2018 年の論文では,グリホサート製剤を,母ラットに妊娠から授乳期間まで2~20 mg/kg/day投与し,曝露した雌仔ラットと正常な雄ラットを交配して,次の世代への影響を調べた23。

その結果,次世代F1 では影響がなかったが,次々世代F2 で低用量曝露でも胎仔数が減少し,胎仔の大きさも小さくなっていた。

この研究グループの2019 年の論文では,発達期にグリホサートを曝露した次世代F1 の雌仔ラットの子宮を調べたところ,女性ホルモン受容体の遺伝子発現が異常に増えており,この受容体の遺伝子調節領域のDNA のメチル化に異常が確認された24。

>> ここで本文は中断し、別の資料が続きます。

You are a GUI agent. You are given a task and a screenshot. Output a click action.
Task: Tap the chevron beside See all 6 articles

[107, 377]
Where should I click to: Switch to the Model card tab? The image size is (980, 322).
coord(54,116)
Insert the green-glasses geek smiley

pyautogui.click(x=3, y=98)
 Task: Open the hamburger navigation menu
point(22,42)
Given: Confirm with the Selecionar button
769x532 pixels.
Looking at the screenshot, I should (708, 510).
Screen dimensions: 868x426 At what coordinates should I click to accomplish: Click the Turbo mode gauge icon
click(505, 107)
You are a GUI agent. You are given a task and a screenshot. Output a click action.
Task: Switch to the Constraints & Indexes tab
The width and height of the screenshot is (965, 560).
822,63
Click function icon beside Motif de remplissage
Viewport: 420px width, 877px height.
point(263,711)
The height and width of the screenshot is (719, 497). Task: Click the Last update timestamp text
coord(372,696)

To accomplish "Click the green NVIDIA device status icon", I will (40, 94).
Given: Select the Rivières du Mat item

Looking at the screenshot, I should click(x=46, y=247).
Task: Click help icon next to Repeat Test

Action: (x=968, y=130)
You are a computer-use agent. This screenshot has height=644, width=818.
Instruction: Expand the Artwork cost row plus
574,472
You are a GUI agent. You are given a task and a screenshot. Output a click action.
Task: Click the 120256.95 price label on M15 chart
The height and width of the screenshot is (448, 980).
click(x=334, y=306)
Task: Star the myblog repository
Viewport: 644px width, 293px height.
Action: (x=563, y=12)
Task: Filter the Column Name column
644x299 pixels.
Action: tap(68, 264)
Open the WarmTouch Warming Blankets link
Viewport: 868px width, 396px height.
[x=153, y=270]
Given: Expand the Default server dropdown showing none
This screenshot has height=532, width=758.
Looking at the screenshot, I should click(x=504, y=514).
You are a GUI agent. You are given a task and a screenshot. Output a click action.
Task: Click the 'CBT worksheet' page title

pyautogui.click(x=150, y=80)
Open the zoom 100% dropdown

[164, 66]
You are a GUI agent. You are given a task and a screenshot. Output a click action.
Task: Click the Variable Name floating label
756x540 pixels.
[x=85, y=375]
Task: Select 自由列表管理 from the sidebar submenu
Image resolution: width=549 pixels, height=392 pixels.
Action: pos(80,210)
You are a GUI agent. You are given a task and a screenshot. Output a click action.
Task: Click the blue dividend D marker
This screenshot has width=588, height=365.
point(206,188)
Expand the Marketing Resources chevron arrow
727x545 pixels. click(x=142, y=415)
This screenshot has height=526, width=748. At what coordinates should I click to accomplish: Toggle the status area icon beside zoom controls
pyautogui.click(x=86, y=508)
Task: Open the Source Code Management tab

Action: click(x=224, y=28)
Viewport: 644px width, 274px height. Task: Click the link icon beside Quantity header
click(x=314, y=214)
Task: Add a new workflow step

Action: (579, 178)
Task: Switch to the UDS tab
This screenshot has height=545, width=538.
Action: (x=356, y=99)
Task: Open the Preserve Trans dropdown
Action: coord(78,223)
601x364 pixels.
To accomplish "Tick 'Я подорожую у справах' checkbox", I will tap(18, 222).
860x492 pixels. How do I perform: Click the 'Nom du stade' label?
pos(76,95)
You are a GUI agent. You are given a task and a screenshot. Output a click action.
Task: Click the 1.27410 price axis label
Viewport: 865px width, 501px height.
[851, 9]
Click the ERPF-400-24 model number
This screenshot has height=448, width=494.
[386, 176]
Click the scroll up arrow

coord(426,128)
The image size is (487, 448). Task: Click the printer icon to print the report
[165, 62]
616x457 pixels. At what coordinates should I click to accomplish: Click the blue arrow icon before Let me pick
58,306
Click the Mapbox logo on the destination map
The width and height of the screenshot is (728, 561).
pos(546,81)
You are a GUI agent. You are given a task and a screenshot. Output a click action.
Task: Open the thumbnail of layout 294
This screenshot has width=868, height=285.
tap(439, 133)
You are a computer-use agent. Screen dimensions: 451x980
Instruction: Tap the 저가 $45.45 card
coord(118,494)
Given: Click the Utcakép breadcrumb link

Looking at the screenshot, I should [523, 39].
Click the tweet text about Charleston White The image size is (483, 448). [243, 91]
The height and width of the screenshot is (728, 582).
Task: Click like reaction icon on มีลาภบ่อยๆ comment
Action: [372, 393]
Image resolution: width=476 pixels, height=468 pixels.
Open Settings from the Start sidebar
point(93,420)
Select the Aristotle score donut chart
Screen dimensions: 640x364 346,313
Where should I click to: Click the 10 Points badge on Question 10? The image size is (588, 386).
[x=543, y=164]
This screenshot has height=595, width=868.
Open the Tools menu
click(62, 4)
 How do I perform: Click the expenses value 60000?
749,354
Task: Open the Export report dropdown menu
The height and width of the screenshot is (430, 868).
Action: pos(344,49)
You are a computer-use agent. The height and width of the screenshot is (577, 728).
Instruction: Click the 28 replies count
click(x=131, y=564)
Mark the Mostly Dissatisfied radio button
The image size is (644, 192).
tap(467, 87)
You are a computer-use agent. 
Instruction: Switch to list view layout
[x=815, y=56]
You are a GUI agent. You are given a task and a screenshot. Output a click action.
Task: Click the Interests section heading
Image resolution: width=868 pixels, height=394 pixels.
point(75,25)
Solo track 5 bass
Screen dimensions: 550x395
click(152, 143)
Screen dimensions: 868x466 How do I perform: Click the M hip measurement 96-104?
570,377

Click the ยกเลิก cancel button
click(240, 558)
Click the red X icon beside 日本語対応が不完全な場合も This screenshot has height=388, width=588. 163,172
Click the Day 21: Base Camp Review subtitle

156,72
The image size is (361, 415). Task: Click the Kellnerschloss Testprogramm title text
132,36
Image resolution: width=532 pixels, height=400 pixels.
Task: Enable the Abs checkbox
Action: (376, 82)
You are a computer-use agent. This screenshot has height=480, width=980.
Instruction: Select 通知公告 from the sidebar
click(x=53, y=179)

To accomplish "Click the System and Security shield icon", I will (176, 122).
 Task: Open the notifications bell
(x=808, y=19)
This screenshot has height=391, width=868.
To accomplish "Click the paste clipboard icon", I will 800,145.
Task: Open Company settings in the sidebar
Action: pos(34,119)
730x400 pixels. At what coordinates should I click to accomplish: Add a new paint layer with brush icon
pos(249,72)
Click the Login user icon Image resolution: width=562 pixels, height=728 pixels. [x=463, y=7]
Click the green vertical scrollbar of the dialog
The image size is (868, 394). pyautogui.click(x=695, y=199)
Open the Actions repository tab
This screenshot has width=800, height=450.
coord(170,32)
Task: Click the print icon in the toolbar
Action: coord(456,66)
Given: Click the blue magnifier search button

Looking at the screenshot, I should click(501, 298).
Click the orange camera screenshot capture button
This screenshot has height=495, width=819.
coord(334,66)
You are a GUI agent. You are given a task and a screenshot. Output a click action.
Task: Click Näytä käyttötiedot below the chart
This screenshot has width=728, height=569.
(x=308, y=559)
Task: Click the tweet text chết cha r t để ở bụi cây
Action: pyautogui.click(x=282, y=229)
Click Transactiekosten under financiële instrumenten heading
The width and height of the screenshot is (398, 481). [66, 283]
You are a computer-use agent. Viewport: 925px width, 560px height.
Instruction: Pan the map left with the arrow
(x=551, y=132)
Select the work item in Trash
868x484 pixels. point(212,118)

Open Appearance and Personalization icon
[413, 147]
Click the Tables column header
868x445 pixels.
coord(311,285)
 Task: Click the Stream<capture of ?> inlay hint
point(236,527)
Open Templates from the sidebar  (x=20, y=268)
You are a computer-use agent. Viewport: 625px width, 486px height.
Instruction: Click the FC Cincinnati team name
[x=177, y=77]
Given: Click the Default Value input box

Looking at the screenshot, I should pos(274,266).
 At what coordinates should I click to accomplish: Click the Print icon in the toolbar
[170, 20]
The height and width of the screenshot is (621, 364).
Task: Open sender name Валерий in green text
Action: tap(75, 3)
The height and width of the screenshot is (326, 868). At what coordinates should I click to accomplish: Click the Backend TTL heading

論文の著者らは,次々世代の胎仔の異常は,グリホサートがDNA にメチル化異常を起こしたためと推察している。

女性ホルモン受容体は子宮で重要な働きをしているが,適切な量が必要で,異常な発現はヒトでも多囊胞性卵巣症候群25,子宮内膜症26や原因不明の不妊症27などを起こすと報告されている。
グリホサートによるDNA のメチル化の変異は,他にも動物実験で確認されている。

2019 年に発表された論文では,母ラットに妊娠から授乳期間,グリホサート製剤を投与した後(グリホサート濃度で3.5~35 mg/kg/day),生まれた雄仔ラットを調べると,乳腺の発達に異常がみられた28。

この乳腺組織から抽出したDNA を調べてみたところ,女性ホルモン受容体遺伝子のプロモーター領域のDNA メチル化に変化が確認された。
グリホサートによるDNA のメチル化に起こす変異は,ヒトのリンパ球培養系でも報告されている。

2017 年の論文では,グリホサートを末梢血単核細胞に投与して24 時間培養すると,0.5 mM以上ではDNA に損傷が見られ,0.25~0.5 mMではDNA のメチル化に異常が起こっていた29。
一般的にがん細胞にはDNA のメチル化異常が多く確認されていることから,グリホサートの発がん性には,このDNA のメチル化の変異が関わっているのかもしれない。

植物でもグリホサート/「ラウンドアップ」の曝露により,シロイヌナズナのDNA のメチル化に変異が起こったという報告が出ている30, 31。